Think of times when you changed your mind, replacing what you thought before with something completely different. How did it change your worldview? Did you make the change instantly, or did you make this change as a result of a shift from within or influence from someone or something outside yourself? If someone or something outside yourself convinced you to change your mind, what might that person or thing have to gain by your change of mind?

I have experience both of these types of changing minds. I have been pressured into changing my mind about things and given in to it, and I have also realized a shift in opinion around someone or something on my own.

What I get from this question the most is a sense of comparison. Comparing a pressured mind change to an authentic and organic one, clearly the mind change that comes from within myself is more fulfilling and empowering, because it is a decision I consciously make for myself.

Giving in to another’s opinion and taking it on as my own only sullies my citta, because it is not authentic to me, unless it is a case where I am being educated about something and taking in new learning. That, then, is a great way to change my mind myself, especially if I am being given the space from the educator to make the decision on my own based on what I am being taught.

As with the recurring theme of this blog and tying it back to the Red Cheetah Yoga motto, Choose to Evolve, choice is a big thing for me, because it is a big thing for all of us. Choice is an action that gives us our freedom or takes it away, and choices permeate our daily lives, from what kind of toothpaste to use to what direction we want to take to work today. Being allowed the space to make decisions on my own is what truly empowers my life, and I know my work is to not react when I feel that choice is taken from me, because as someone in a serious relationship who holds many jobs (I am an employee too, I am not just self-employed) it is appropriate sometimes to let others make decisions for me, even if I may not approve of them.  When decisions are made in my presence that I do not agree with, I recall my center, my citta, my inner being and that through which my inner light shines, and I recall that my inner essence is ever-present and always steady, and clearing out whatever dirties my citta is the best course of action. Reacting in a negative way only makes my citta cloud over again.

 

Which of your habits or behaviors are due to nature (genetic, acting the way your parents acted when they were your age) and which are due to nurture (based on your life experience).
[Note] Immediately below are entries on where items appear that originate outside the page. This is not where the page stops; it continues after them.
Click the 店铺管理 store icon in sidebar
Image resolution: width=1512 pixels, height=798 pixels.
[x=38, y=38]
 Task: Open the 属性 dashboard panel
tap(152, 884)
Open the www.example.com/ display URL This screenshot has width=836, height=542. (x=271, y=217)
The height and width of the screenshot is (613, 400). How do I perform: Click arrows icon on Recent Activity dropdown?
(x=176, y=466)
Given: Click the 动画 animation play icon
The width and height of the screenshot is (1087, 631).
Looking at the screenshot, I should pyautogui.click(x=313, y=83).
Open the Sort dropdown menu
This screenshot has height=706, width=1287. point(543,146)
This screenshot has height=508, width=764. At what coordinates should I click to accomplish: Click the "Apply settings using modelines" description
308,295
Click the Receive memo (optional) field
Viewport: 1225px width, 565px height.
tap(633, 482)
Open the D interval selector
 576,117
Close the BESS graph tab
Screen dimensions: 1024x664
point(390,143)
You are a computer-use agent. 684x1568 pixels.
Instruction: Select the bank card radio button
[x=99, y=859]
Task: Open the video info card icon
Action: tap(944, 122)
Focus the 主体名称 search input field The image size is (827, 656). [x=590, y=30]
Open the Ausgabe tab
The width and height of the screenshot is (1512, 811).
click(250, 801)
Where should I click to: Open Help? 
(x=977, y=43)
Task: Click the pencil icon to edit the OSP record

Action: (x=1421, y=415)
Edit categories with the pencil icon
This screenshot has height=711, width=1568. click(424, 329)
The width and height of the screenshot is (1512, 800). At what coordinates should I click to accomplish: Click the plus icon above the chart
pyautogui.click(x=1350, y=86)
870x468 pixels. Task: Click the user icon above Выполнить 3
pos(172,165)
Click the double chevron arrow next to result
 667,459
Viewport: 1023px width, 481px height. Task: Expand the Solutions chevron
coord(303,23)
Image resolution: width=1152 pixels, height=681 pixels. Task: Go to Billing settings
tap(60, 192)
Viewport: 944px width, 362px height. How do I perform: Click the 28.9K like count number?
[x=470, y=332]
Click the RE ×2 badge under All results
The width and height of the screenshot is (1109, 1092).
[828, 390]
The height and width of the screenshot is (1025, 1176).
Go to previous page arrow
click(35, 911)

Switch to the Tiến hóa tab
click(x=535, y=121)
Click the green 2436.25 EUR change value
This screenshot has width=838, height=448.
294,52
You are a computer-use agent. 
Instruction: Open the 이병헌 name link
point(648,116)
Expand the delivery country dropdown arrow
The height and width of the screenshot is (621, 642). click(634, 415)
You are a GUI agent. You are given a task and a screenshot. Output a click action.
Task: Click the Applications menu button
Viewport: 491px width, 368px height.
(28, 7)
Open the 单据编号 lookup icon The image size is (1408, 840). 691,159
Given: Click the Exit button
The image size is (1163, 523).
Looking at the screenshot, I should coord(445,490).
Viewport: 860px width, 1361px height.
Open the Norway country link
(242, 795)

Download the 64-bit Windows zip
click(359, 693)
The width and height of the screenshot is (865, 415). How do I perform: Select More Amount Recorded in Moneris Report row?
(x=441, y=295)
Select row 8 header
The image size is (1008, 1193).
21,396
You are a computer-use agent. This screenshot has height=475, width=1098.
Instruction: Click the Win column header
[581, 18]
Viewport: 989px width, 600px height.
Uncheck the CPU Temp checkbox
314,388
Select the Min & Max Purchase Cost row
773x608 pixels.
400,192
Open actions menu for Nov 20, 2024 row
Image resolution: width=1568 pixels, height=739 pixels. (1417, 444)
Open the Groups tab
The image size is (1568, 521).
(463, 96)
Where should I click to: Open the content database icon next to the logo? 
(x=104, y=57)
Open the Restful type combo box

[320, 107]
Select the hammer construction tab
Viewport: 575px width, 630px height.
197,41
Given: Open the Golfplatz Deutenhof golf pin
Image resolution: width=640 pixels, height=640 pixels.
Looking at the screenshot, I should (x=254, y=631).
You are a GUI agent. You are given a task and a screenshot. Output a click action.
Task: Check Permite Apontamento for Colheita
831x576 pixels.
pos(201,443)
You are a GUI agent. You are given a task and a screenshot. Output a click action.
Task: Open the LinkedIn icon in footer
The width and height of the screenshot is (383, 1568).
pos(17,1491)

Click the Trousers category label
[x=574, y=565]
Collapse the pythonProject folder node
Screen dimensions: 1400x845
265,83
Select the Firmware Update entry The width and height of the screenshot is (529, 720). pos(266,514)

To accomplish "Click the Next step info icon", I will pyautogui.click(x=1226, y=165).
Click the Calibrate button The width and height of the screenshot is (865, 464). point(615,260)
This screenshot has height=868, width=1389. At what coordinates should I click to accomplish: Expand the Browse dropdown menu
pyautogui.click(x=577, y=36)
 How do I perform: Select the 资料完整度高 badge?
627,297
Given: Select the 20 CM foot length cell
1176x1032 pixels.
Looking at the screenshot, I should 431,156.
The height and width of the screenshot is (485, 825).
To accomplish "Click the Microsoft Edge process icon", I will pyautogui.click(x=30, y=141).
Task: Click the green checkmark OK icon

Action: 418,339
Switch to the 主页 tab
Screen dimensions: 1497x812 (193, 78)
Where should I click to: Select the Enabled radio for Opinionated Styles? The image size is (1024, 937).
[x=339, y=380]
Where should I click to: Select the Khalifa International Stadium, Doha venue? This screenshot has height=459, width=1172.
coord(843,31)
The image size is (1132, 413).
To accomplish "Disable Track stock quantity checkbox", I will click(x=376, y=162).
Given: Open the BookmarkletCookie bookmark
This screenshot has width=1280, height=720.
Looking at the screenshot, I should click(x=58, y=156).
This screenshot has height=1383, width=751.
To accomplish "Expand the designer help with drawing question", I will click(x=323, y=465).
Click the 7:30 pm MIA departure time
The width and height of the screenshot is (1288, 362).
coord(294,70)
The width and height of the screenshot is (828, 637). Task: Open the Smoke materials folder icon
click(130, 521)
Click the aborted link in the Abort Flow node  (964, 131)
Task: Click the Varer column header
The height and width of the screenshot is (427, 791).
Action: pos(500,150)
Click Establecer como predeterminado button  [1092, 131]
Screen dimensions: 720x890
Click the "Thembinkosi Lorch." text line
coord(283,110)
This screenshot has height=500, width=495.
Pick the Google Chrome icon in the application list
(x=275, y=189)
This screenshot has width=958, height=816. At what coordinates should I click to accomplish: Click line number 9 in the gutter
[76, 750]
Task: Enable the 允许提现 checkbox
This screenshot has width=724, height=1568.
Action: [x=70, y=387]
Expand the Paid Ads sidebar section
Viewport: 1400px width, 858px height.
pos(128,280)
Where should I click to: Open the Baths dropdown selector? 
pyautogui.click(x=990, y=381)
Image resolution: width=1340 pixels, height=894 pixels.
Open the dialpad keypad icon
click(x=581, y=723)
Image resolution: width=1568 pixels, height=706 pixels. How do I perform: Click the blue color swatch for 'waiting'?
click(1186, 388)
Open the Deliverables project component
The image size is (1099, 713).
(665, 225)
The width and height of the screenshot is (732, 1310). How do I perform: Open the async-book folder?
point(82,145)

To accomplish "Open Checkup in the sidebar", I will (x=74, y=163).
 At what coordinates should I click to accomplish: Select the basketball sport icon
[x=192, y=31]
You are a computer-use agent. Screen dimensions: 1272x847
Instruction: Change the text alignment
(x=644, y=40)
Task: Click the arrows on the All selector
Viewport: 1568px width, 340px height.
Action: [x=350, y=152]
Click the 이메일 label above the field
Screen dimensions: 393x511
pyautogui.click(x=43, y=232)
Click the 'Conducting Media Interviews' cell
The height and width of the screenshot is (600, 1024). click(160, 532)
I know that my ambition is innate. I recall my mother telling me when I was a teenager that even as a little kid I had to be the best at everything. Now that I am older, my need to be better than others has been replaced with the daily work of improving myself in some small way every day. I think this habit is something I picked up along the way, a result of nurture from the sports I did for so many years that emphasized small, incremental and daily growth. Small steps taken throughout the day and over the course of many days, weeks, and months is oftentimes far more powerful and life-transforming that doing a lot of things all at once. Learning to take my time and be deliberate and patient was something I not only inherited from both of my parents, it is also something I honed as I grew up, and something I am still present to perfecting today.

Either way, I am grateful for the experiences I have had that got me here, and I understand how this question relates to the citta since all of our experiences get filtered through the citta, and therefore affect later actions and decisions. The clearer our citta is, the clearer and more pure our actions are, and the more fulfilling life we live. There really is no “better” habit or behavior: natural or nurtured, because they both exist and take up space equally within our beings, and they inherently affect one another.